◆ Text

########

Can we use Inference Endpoints to make input a music file and output a music file?

Hello everyone, I’m exploring the use of Hugging Face’s Inference Endpoints for a project involving music files. My goal is to input a music file and have the model generate a music file as output. I understand that the feasibility of this would depend on the specific model being used and whether it has been trained to process and generate music files.

However, I’m aware that handling music files as direct output might not be possible at the moment. As an alternative, I’m considering having the output music file stored in an AWS S3 bucket or Google Cloud Storage after inference. Has anyone implemented something similar, or could provide guidance on how to achieve this? Are there any specific models (as example) you would recommend for this task?

Thank you in advance for your help.

You can also encode your audio file with base64 and return it as string, but uploading to s3 and then returning the URL makes more sense especially for larger files.

1 Like

Thank you for your response, @philschmid

I agree that uploading the output music file to a cloud storage service like Amazon S3 or Google Cloud Storage and then returning the URL seems to be a more efficient and practical solution, especially for larger files.
This approach would also provide a more seamless experience for users, as they can directly download the file from the provided URL.

Thanks again for your help!

I was looking for documentation on saving to an arbitrary storage (assuming access permissions are controlled by environment variables).

I would like to set environment variables for each endpoint, but I can’t seem to find it in the documentation. Maybe it can’t be done…?

have you succeeded in your task
is your model on rvc architecture by any chance?

have you succeeded
was your model RVC?

########

◆ Recorded data
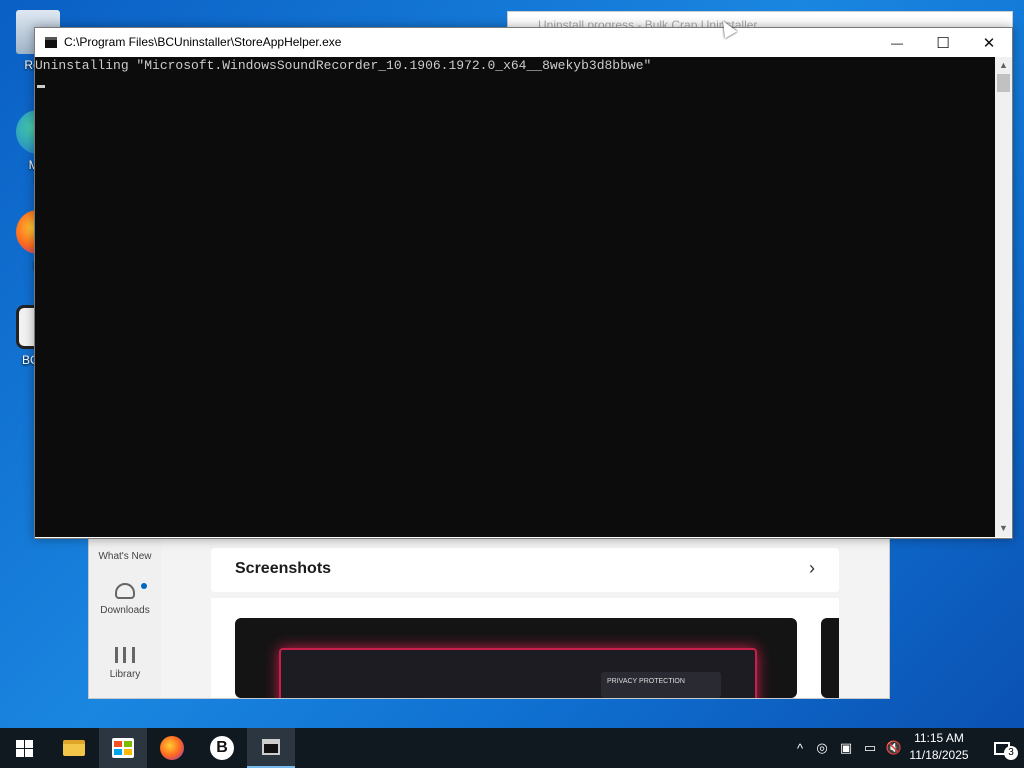 This screenshot has width=1024, height=768. I want to click on privacy-protection-panel: PRIVACY PROTECTION, so click(661, 685).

########

◆ Problem set
• A. Reproduce word for word the part of the Inference Endpoints thread from "Thank you for" to "the provided URL.".
• B. Answer these questions from the Inference Endpoints thread:
(i) Which two cloud storage services does the original poster consider for storing the output music file?
(ii) Apart from uploading to S3, what other method of returning the audio file does the first reply mention?
(iii) What does a later poster want to set for each endpoint but cannot find in the documentation?
The data has no connection to the Inference Endpoints thread.

◆ Answers to each task
• A.
Thank you for your response, @philschmid

I agree that uploading the output music file to a cloud storage service like Amazon S3 or Google Cloud Storage and then returning the URL seems to be a more efficient and practical solution, especially for larger files.
This approach would also provide a more seamless experience for users, as they can directly download the file from the provided URL.

• B.
(i) An AWS S3 bucket or Google Cloud Storage.
(ii) Encoding the audio file with base64 and returning it as a string.
(iii) Environment variables.